Maybe not. Too hard to explain.
“No, he wasn’t.” Fanny fingered the needle stuck in her blouse. “I put my needle in my blouse like I always did, so I wouldn’t lose it. The men were fighting on the street. I’d heard about the crash. Mary… the lady who lived upstairs, told me about what she heard on the wireless.”
I leaned against the counter. “Black Monday changed the world.”
“It changed mine.”
A heavy thumping rattled the front door’s glass. “Hey! Pattianna. It’s Mike. Open up.”
“What the! Not him.” My butterfly flinched and bumped into my leaping heart.
I peeked over the swinging doors, making sure I didn’t move them as he pressed his greasy nose onto the door’s glass. I would need to rewash the dadgum glass again!
“He has some nerve. I oughta…” I hunkered into t
he shadows grateful I hadn’t turned on the lights.
Fanny flickered off. “It’s him. He reminds me of—”
“A sleazebag gangster?”
He cupped his hands around his eyes, smoking a hot spot onto the door’s glass as the breathed hard. “I see you. Open the door.”
I need a barrel of disinfectant. Greasy A-hole.
“Go away.” I raised my voice. “Get outta here. Don’t make me call Dick.”
“He reminds me of Elmer, my landlord.” In the shadows, Fanny’s flickering grew brighter with every word.

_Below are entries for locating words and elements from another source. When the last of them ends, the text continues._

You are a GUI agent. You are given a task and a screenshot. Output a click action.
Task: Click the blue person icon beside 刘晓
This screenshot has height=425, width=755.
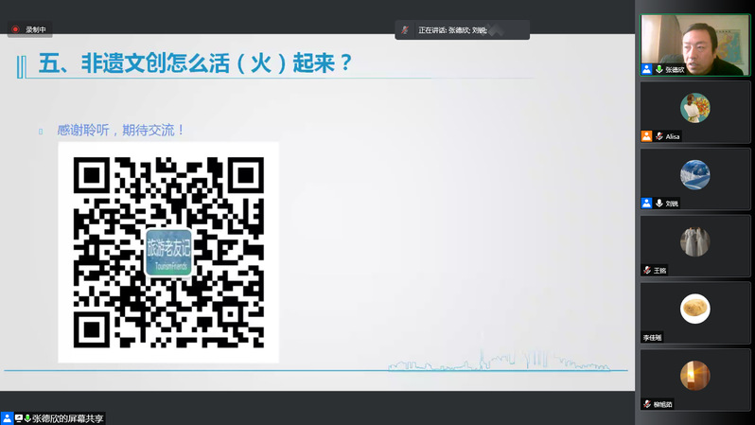pos(647,204)
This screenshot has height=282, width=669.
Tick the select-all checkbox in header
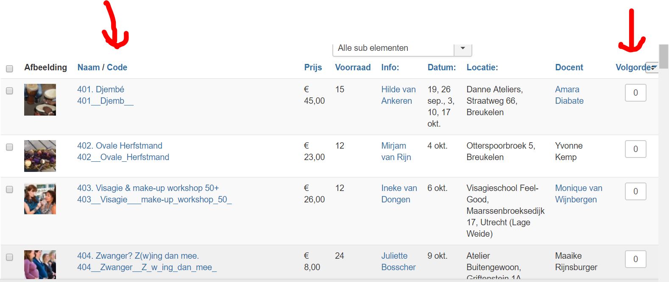9,68
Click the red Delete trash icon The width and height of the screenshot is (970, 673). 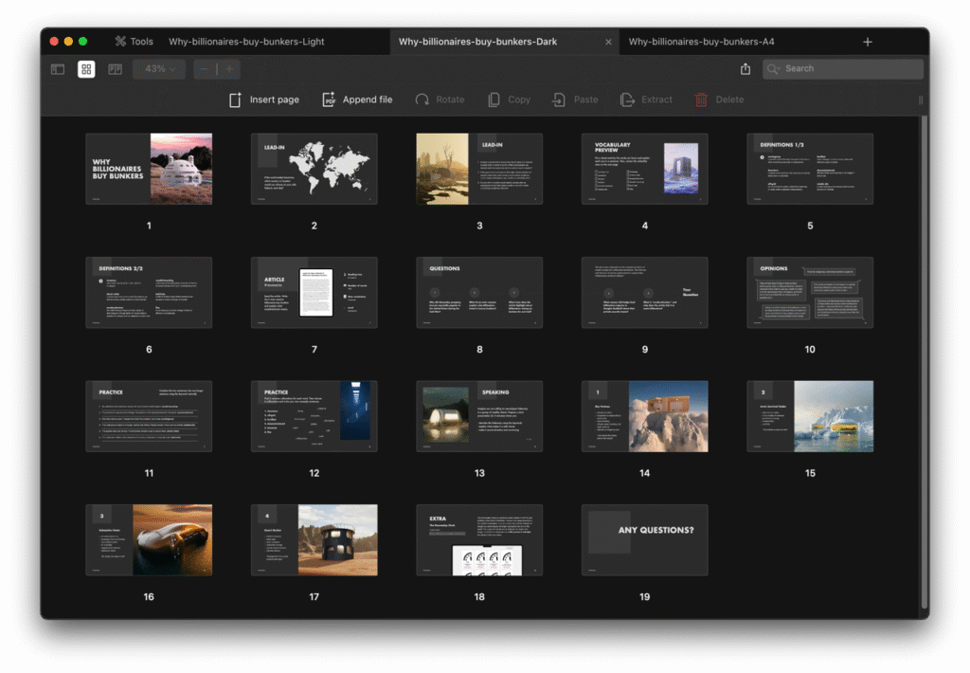click(x=701, y=100)
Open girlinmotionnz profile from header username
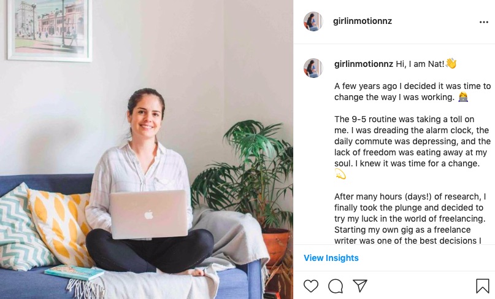 click(x=363, y=21)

“What do you want?” I wasn’t about to open the door, or come close enough so he could photograph me. Would breaking Mike’s scrawny neck be murder, if he trespassed? Not if I only choked him, a little bit. Dick wouldn’t lock me up for long simply because Mike was Mike. Everyone at the department disliked that clown.
“Ah. Hey. I got something you’ll want to see.” His ornery tone was clear even through the glass.
“I don’t want to see anything you have.” Gathering my gumption, I walked nearer to the door, waving. “Shoo! Get!”
Seeing me, he rattled the doorknob. “C’mere. Open the door. It’s my best shot ever. You’re gonna be shocked.”
“What do you think?”
Fanny floated into the display window. “Don’t let him in.”
Musing, I considered my options. Fanny was dead. She didn’t have much to lose. On the other hand, if he threatened me, she could prick his ugly behind with her needle. I’d love to see him dance a jig.
As much as I disliked him, my curiosity got the better of me. He stole my image, sold my soul to the newspaper, probably ruining my reputation forever, but still… something nagged me about his odd, unwanted presence.
“I’m not giving you anything, so make it fast.” I flipped open the dead bolt.
17
Mike Claiborne
Mike stepped over the threshold taking jumpy jackrabbit steps. “Where have you been? I‘ve been waiting all morning.”